Long term water access in any scenario is my main concern. While I have access to an old irrigation canal I can not control what happens up stream. If the flow remains, there is still the turbidity, potential pollutant and sterility issues.

Has anyone rigged a system for maintaining power to their deep well pump? Our well is 450' making hand pumping impractical. 

I'd like a permanent solution that would replace the current grid system...I'm thinking broadly on this kind of setup...

Solar/wind charged battery system to pump into large holding tank then into the pressurized bladder. 

I'm not sure of the details required and would appreciate any direction.

Jim


----------



## YoungOne (Aug 22, 2006)

12V solar pump will probably be cheapest option. That said, if I understood correctly the water level is 450' which would make an old jack pump a good option. I say old because I am unaware of any modern jack pumps that can pump from those depths.


----------



## wy_white_wolf (Oct 14, 2004)

Too deep for 12vdc

Grundfos 3SQF-3 can handle wells to 600'. Is the 450' the well depth or distance to water level?

http://store.solar-electric.com/grsqpu.html

A solar setup for that deep will not be cheap. Might want to look into a basic windmill setup.

By Grundfos chart it looks like you would want about 400 watts in solar panels. That would give you just over 2 gallons a min. Yes the way to do it would be have thw solar pump supply a cistern (sp?) and a second pump to pressurise the house. It would be better if the cistern were mounted high enough the it could gravity feed to pressurise the system.

Solar king has complete systems http://kingsolar.com/catalog/cat/systems/index.html (bottom of page)

There are also wind setups that used compressed air to pump the water.


----------



## WisJim (Jan 14, 2004)

We have a deep well pump that runs off the inverter that runs everything else. I see that Grundfos makes some 230 volt deep well pumps good for 500+ feet that draw 9.8 amps at 230 volts, and my SW4024 inverter would run that okay. Of course this kind of system involves a battery set, PV panels or wind generator, controls, and inverter, but the pump is just a regular pump sized for the kind of well you would have, and selected to use the least power of the available options. The advantage is that the wind/PV system also runs the rest of the house, too.


----------



## bonsai jim (Jul 22, 2005)

WisJim said:


> We have a deep well pump that runs off the inverter that runs everything else. I see that Grundfos makes some 230 volt deep well pumps good for 500+ feet that draw 9.8 amps at 230 volts, and my SW4024 inverter would run that okay.
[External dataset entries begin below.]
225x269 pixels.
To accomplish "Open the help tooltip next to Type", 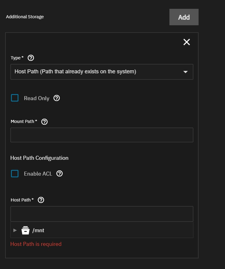I will click(x=31, y=58).
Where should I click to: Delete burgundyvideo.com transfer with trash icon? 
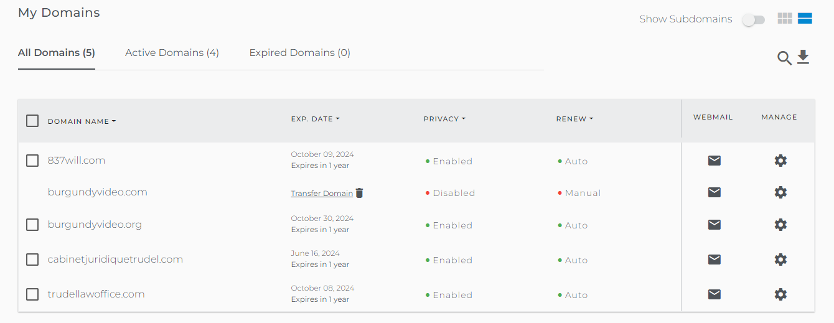(x=359, y=193)
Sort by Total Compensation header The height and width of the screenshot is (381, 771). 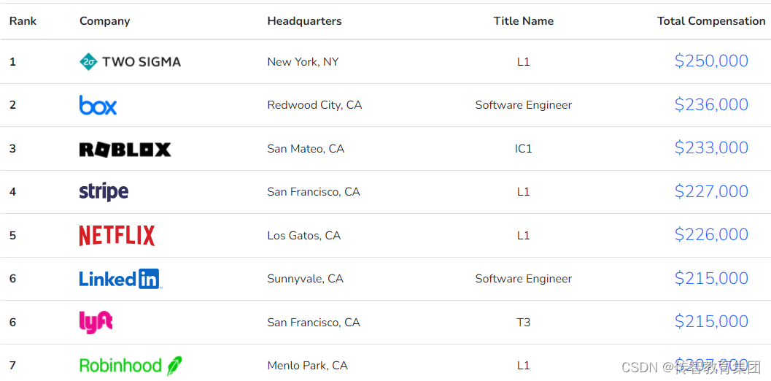(711, 21)
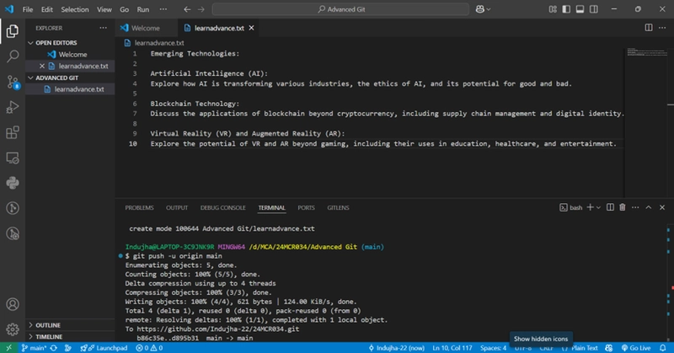Open the Source Control view
The width and height of the screenshot is (674, 353).
click(13, 82)
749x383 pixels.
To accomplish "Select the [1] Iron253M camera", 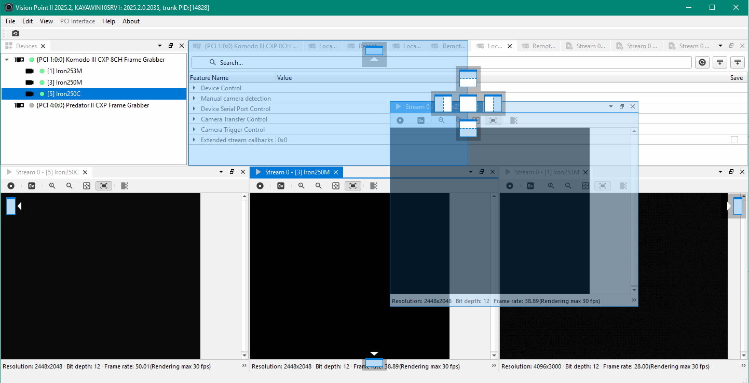I will point(64,71).
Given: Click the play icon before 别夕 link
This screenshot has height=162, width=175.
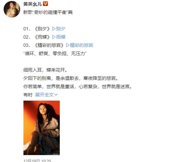Looking at the screenshot, I should [54, 29].
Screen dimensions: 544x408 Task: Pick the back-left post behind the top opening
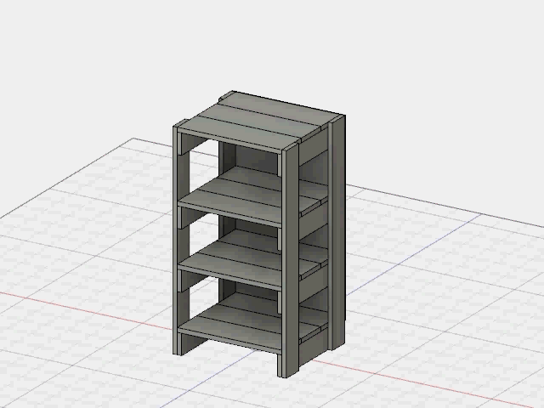point(227,157)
Of course this kind of system involves a battery set, PV panels or wind generator, controls, and inverter, but the pump is just a regular pump sized for the kind of well you would have, and selected to use the least power of the available options. The advantage is that the wind/PV system also runs the rest of the house, too.
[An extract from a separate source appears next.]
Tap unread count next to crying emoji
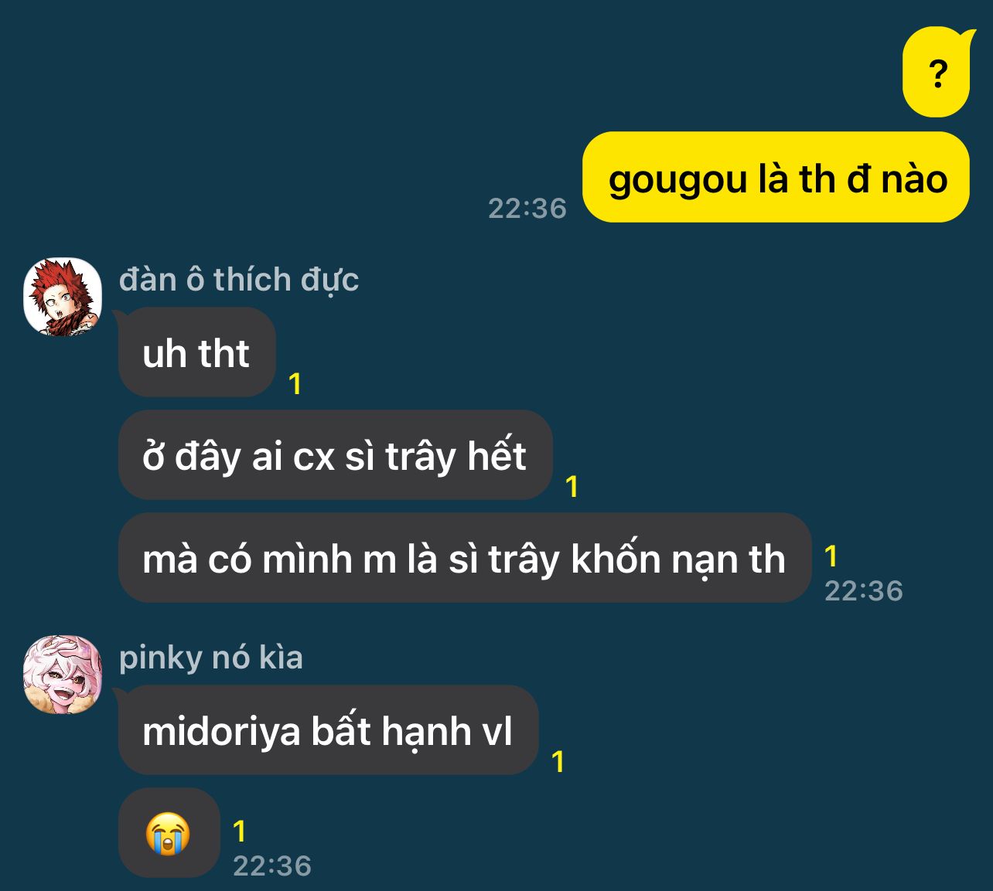 [240, 831]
This sounds like what I had in mind. The pump and pressure tank is already there. The well depth is is 450', I think... I did not drill it. I'm going off the former owner's statements.


----------



## Bois d'Arc (Mar 5, 2008)

I have had some experience with both PV solar pumps and windmill powered air water pumps. The PV system is vastly superior, pumping more water with less maintainence. I currently have three Grundfos pumps powered by solar panels, one for household water and the other two for orchard and garden. The beauty of these pumps is they can use standard 220 from the grid or from a generator, or run on 12 volt from solar or even from a vehicle and jumper cables! Solar, at least in Texas or similar sunny area, is tailor-made for water systems, as when the sun shines you're storing water rather than trying to store electricity in batteries. The well pumps into a holding tank with a float valve. When the tank is full, the valve shuts off and the increased pressure in the line turns off the standard pressure switch on the well. The whole set-up is about the same cost as a standard windmill, and pumps a lot more water. Even on a very cloudy day, two 170 watt panels pump a couple of gallons a minute from 150 feet.

The holding tank can be either gravity flow, which is ideal, or piped to a small pump and pressure tank, which can also be solar. At least in our area, such a system supplies plenty of water and is one of the best investments you can make in self-sufficiency.

Bois d'Arc


----------